----- Trecho do documento

Tadau – A sociedade me ajudou muito. Eu pedi para a imprensa e foi feita uma grande campanha. Teve supermercados que me ajudaram. Naquela época mandavam a cesta básica, tomate, cebola, fraldas. Mandaram mais de 20 mil fraldas na minha casa. Chegava uma pessoa desconhecida trazendo quatro cestas básicas, pacotes de arroz. Comecei até a ter problemas com a minha família, que ficou preocupada porque eu estava tendo muito contato com muita gente.
MN – Não tinha mais espaço para guardar tanto produtos na sua casa?
Tadau – Por isso que essa casa aqui, ela tem muita importância. Mudou tudo. Quando o José Geraldo Albieri e a Mara, principalmente a Mara, que a casa era da mãe dela. Então ela realmente tem um papel muito fundamental para o grupo Amigos do Bar se tornar o que ele é hoje. O espaço físico é muito importante.

----------

Requisitos da tarefa: Liste todos os produtos que, segundo Tadau no trecho acima, foram mandados ou levados à casa de Tadau.

----- Conjunto de dados

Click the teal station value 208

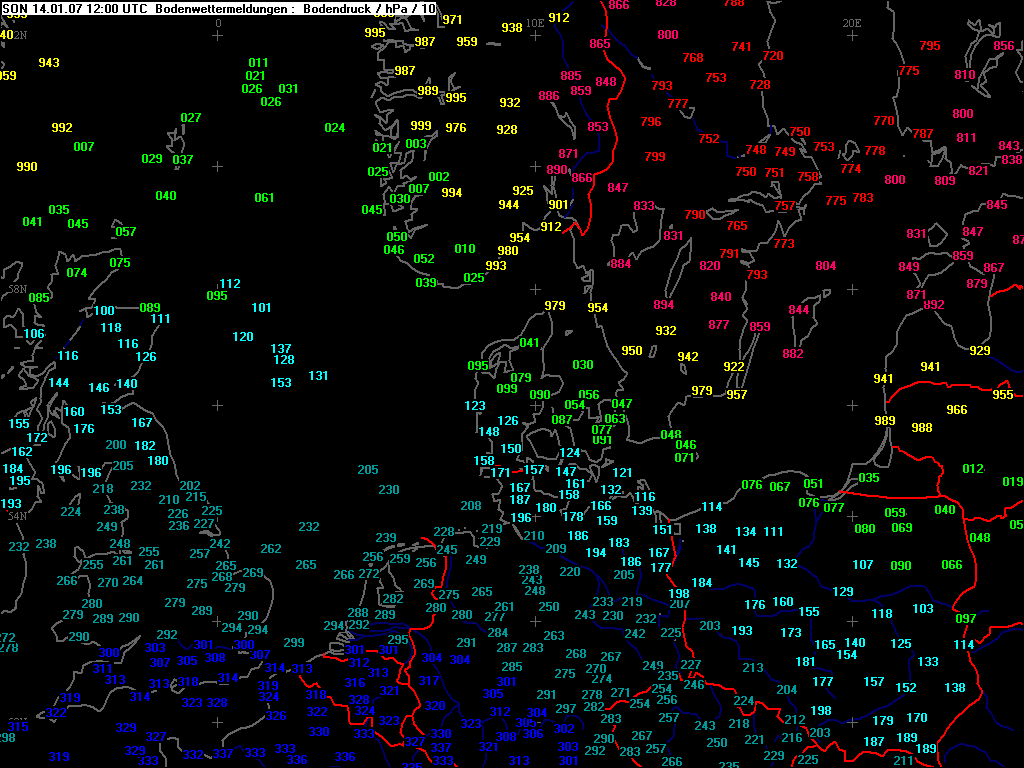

----------

Resposta:
- cesta básica
- tomate
- cebola
- fraldas
- pacotes de arroz